Une maîtrise collective, un score qui pas révélateur
Franchement, le score (1-0) ne reflète pas la domination marocaine sur ce match. Saibari aurait pu doubler la mise à la 10e, Hakimi s'est retrouvé face à Angus Gunn (18e), El Aynaoui a tiré au-dessus après une nouvelle percée de Diaz (30e), El Khannouss n'a pas cadré (36e)... L'Écosse, elle, n'a inquiété Bounou qu'une seule fois en 90 minutes, une frappe de McGinn à la 45e+1 trop imprécise pour poser le moindre problème.

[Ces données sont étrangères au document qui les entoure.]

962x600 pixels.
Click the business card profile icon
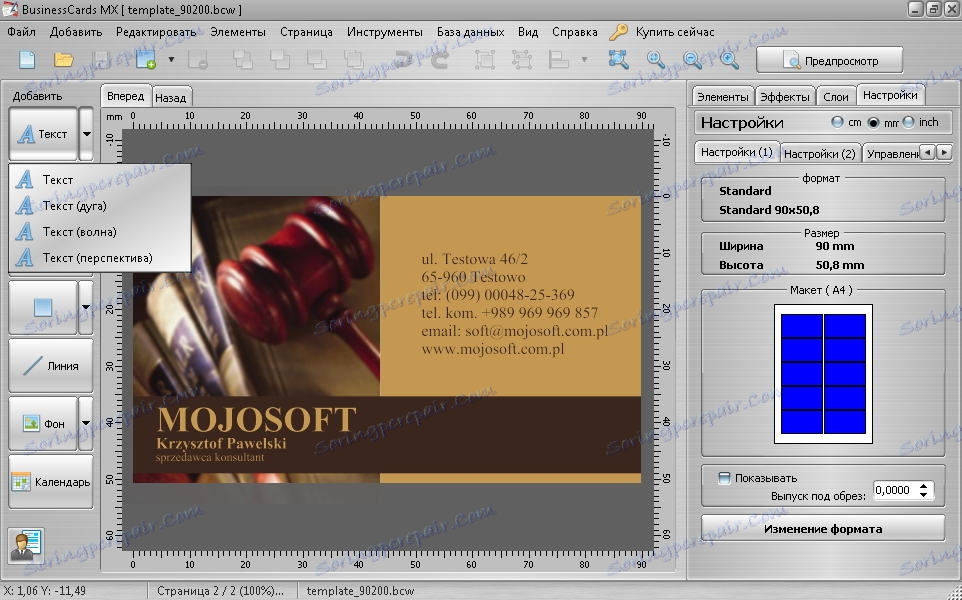click(25, 545)
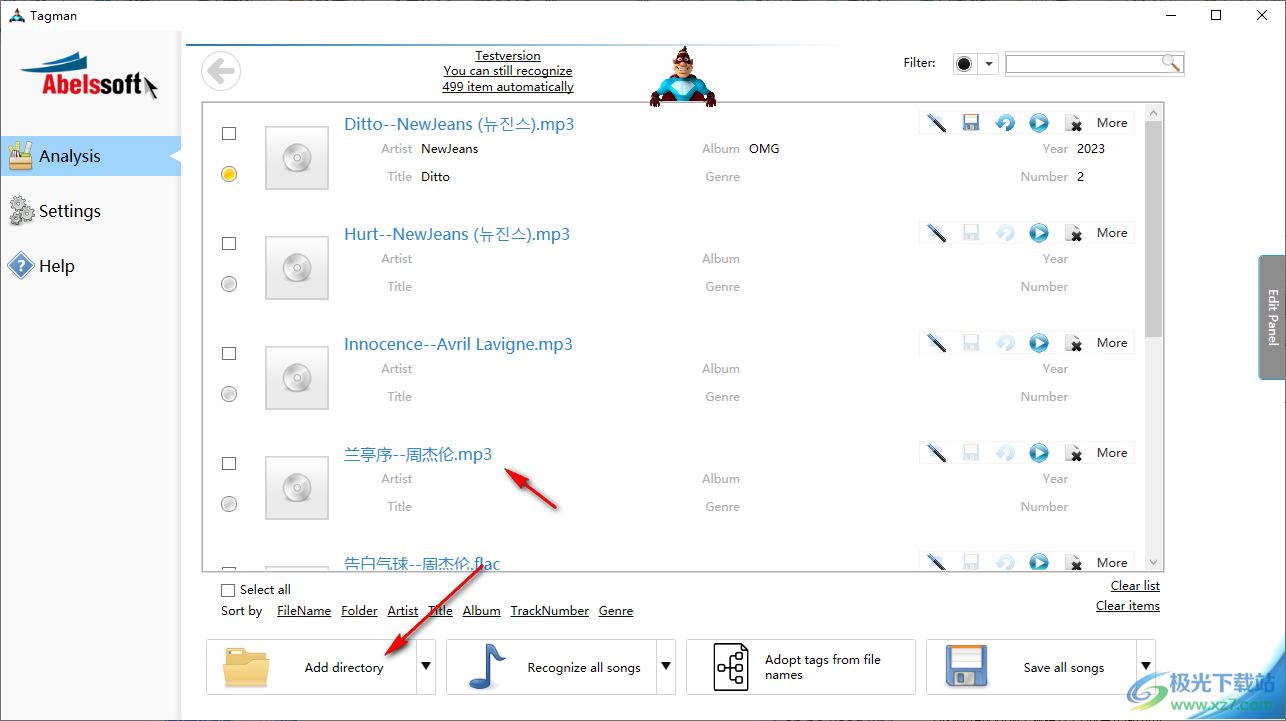Click the save icon on the Hurt--NewJeans row
Screen dimensions: 1286x721
pos(970,232)
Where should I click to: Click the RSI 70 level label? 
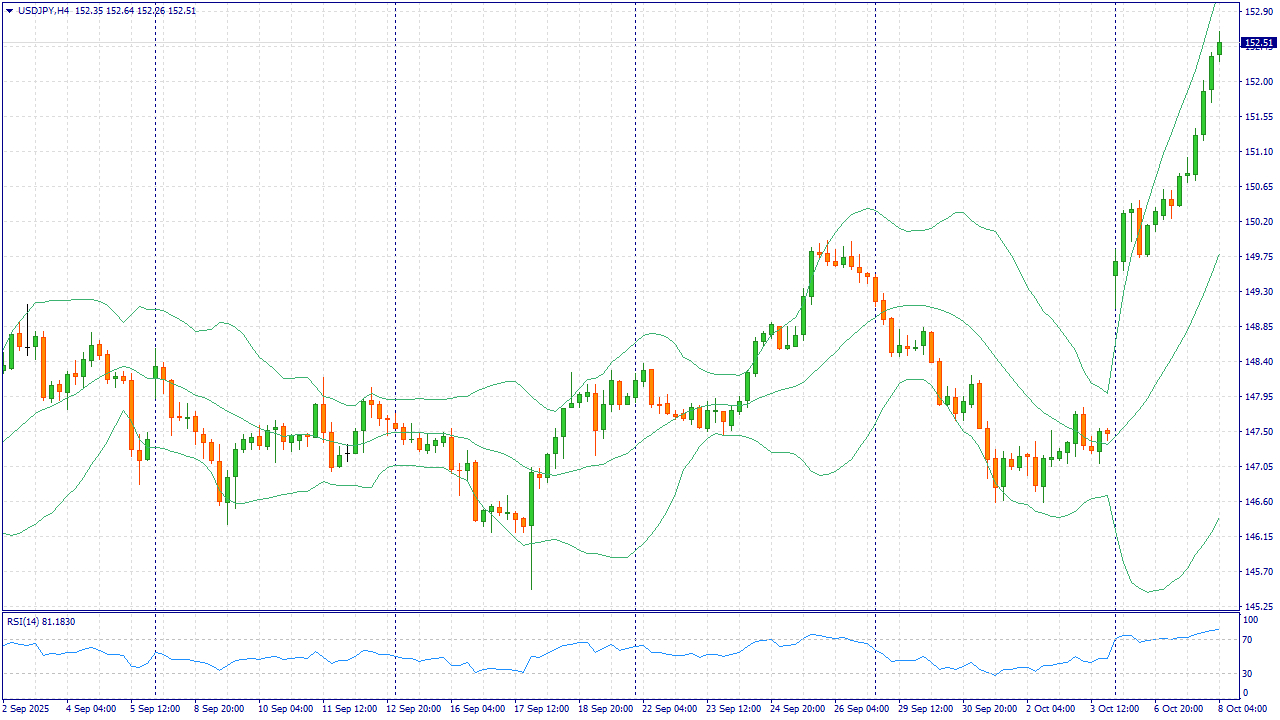[1248, 641]
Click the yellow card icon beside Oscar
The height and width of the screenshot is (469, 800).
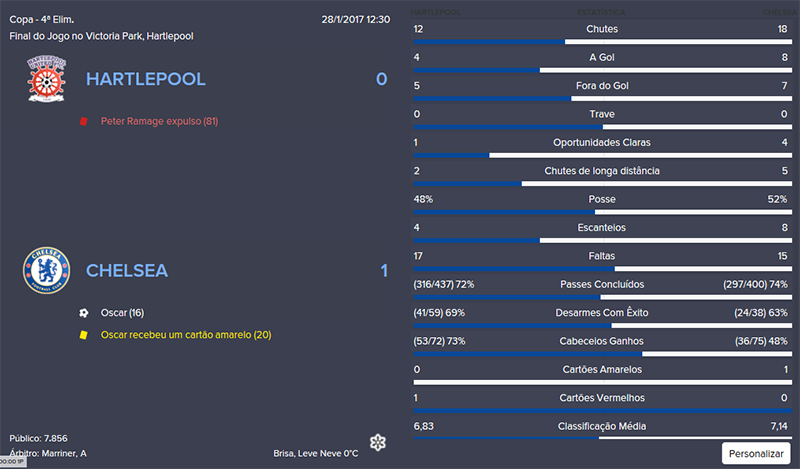(84, 334)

En deuxième mi-temps, les Écossais ont eu le mérite de tenir le suspense : une frappe de Saibari sur la transversale (50e), une tête d'El Khannouss repoussée par Gunn (52e), deux penalties réclamés en vain... Mais ils n'ont jamais semblé capables de revenir dans le match. La malédiction écossaise en phase de groupes de Coupe du monde, qui les poursuit depuis 1954, risque bien de se confirmer.
Ce que ça change pour la suite
Avec 4 points, le Maroc est provisoirement en tête du groupe D avant le Brésil – Haïti (2h30). Si la Seleção l'emporte, les Lions de l'Atlas se retrouveront seconds, mais qualifiés avec quasi-certitude pour les 16es. Le seul petit bémol de la soirée ? La différence de buts. Le Maroc aurait clairement pu faire +3 ou +4 ce soir, et dans un groupe serré, ce genre de détail peut peser lourd au soir de la 3e journée.